» SUPPLIED TEXT:
[Start of Attachment]

The Economy: "Time to Break The Axis of Sleaze"

As with many summits, the London G20 jamboree produced mixed results. President Barack Obama and wife Michelle were a huge hit. Obama came as a zephyr of spring after the winter of George Bush, who was probably the most hated man on earth since World War II. Obama urged Europe and Asia to join the US in spending more billions to stimulate their battered economies. He even allowed that the US bore some of the responsibility for the current economic mess. But Europe looked askance at Obama’s spending plans to date, and with good reason.
The US government and Federal Reserve have already spent, guaranteed, or lent a staggering $12.8 trillion to jumpstart the US economy, an amount equal to 90% of total US economic output in 2008. To aid the financial industry, the Fed slashed interest rates to nothing, punishing middle class savers and retirees. Unable to further lower rates, the US government is flooding the economy with billions of dollars created from thin air that will inevitably generate future asset bubbles, stoke inflation, and eventually drive down the US dollar. By contrast, Europe, Russia and Japan resisted more stimulus deficit spending, rightly fearing inflation. They have declining populations and cannot, like the US, saddle the next generation with monster deficits as the Obama team plans to do. Come to think of it, were not most of the people now running Obama’s financial `rescue’ the very same people who presided over Wall Street’s meltdown? Like the wonderful Claude Raines in `Casablanca,’ they are now `shocked, shocked’ that such chicanery went on in Wall Street under their noses.
France’s President Nicholas Sarkozy and Germany’s Chancellor Angela Merkel demanded more regulation of the international financial industry. Europe and Asia blame America’s and Britain’s financial gamblers and fraudsters for the Panic of 08. Reckless borrowing caused this world crisis; more massive debt hardly seems the correct remedy. However, the G20 summit finally compromised on a $ 1 trillion more spending for the International Monetary Fund and some more vague regulation.
Particularly interesting were comments by Britain’s PM Gordon Brown that a new world economic order is emerging from the London summit. Meaning: the days of total US economic hegemony are ending and a multi-lateral world economic order will replace it. Given that Britain is a virtual US protectorate, Brown’s words were startling. China also lost no time in rubbing salt into America’s bleeding financial wounds. But this financial crisis won’t be resolve until the rotten US financial sector is restored to health, transparency, and integrity. Many major US financial institutions are insolvent: their liabilities exceed assets. Neither the bankers nor the Obama administration will admit it, or take necessary action.

[End of Attachment]

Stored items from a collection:

[Start of Attachment]

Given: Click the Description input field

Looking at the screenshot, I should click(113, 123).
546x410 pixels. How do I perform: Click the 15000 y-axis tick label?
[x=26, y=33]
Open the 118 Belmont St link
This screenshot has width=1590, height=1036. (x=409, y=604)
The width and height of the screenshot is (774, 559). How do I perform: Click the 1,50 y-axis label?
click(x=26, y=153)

[End of Attachment]
[Start of Attachment]

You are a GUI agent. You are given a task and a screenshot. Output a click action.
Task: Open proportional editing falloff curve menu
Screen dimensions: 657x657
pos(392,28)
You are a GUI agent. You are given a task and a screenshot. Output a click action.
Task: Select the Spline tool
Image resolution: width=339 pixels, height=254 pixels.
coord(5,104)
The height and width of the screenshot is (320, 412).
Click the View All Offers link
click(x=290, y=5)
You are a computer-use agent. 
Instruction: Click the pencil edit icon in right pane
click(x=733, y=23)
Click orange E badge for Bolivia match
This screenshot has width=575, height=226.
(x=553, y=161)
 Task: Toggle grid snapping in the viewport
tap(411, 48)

[End of Attachment]

» ASSIGNED TASK 1: List every person named in the text about the London G20 summit.
» ASSIGNED TASK 2: Rewrite as a short bulleted list the paragraph of the text about the London G20 summit that opens "France’s President Nicholas Sarkozy".
The records are separate material and are not part of the text about the London G20 summit.

» TASK SOLUTION 1: Barack Obama, Michelle Obama, George Bush, Claude Raines, Nicholas Sarkozy, Angela Merkel, Gordon Brown

» TASK SOLUTION 2:
- France's Nicholas Sarkozy and Germany's Angela Merkel called for more regulation of the international financial industry.
- Europe and Asia blame American and British financial gamblers and fraudsters for the Panic of 08.
- Reckless borrowing caused the crisis, so more massive debt seems the wrong remedy.
- The summit settled on $1 trillion more for the International Monetary Fund and some vague new regulation.